GIVEN TEXT
It also stops the same old faces reaching the final as the prospect of big teams drawing each other early doors allows smaller clubs to sneak through and have a day in the sun at the semi or even the final.

Again, for that to work we would need the marketing team to make sure that the Challenge Cup Final is pushed and promoted and is sold as the go-to event.

Otherwise we start with the negative of “the RFL will be terrified if so-and-so get to Wembley…”

As part of that Wembley needs to become the rugby league day out again – and to encourage that scrap Magic and divert all those weekend away followers to the games oldest competition final.

Fourth, bring in another round-robin cup competition, across the divisions and offer it to Channel 4, BBC or ITV. It could replace the loop fixtures that are universally unpopular, skew the league table but exist purely to give clubs extra income.

Those round robin home games could go on the season ticket. The final could be a showpiece event like the old John Player Trophy final.

Rugby league has been going a long time now, and yes it is treading water and faces challenges from a number of sporting areas and plenty of economic and social change ones too.

It does need to evolve, like the first Devil’s Advocate argued, but not by side-lining and dismissing those areas that have been its backbone.

We have two more Devil's Advocates in the state of the game series and then we will ask fans to vote on which option they prefer.

DATA FOR ANALYSIS
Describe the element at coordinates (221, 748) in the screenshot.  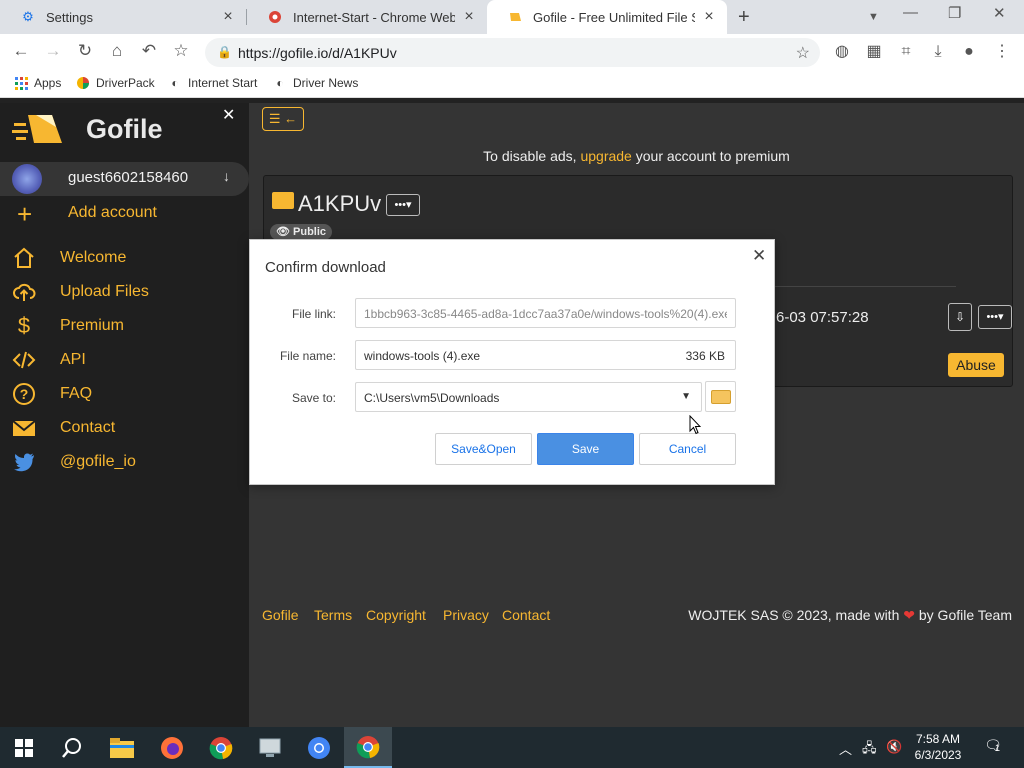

* * *

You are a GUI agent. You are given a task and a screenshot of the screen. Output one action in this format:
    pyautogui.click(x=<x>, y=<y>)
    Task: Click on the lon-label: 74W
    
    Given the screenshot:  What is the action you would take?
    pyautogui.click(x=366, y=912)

WORK ITEM A
Answer these about the rugby league piece:
(i) Which event does the piece propose scrapping so its weekend-away followers go to Wembley instead?
(ii) Which broadcasters could be offered the new round-robin cup competition?
(iii) How many more Devil's Advocates are planned in the state of the game series before fans vote?
WORK ITEM B
Retype everything in the rugby league piece from "It also stops" down to "oldest competition final.".

EXERCISE RESULT A
(i) Magic
(ii) Channel 4, BBC or ITV
(iii) Two

EXERCISE RESULT B
It also stops the same old faces reaching the final as the prospect of big teams drawing each other early doors allows smaller clubs to sneak through and have a day in the sun at the semi or even the final.

Again, for that to work we would need the marketing team to make sure that the Challenge Cup Final is pushed and promoted and is sold as the go-to event.

Otherwise we start with the negative of “the RFL will be terrified if so-and-so get to Wembley…”

As part of that Wembley needs to become the rugby league day out again – and to encourage that scrap Magic and divert all those weekend away followers to the games oldest competition final.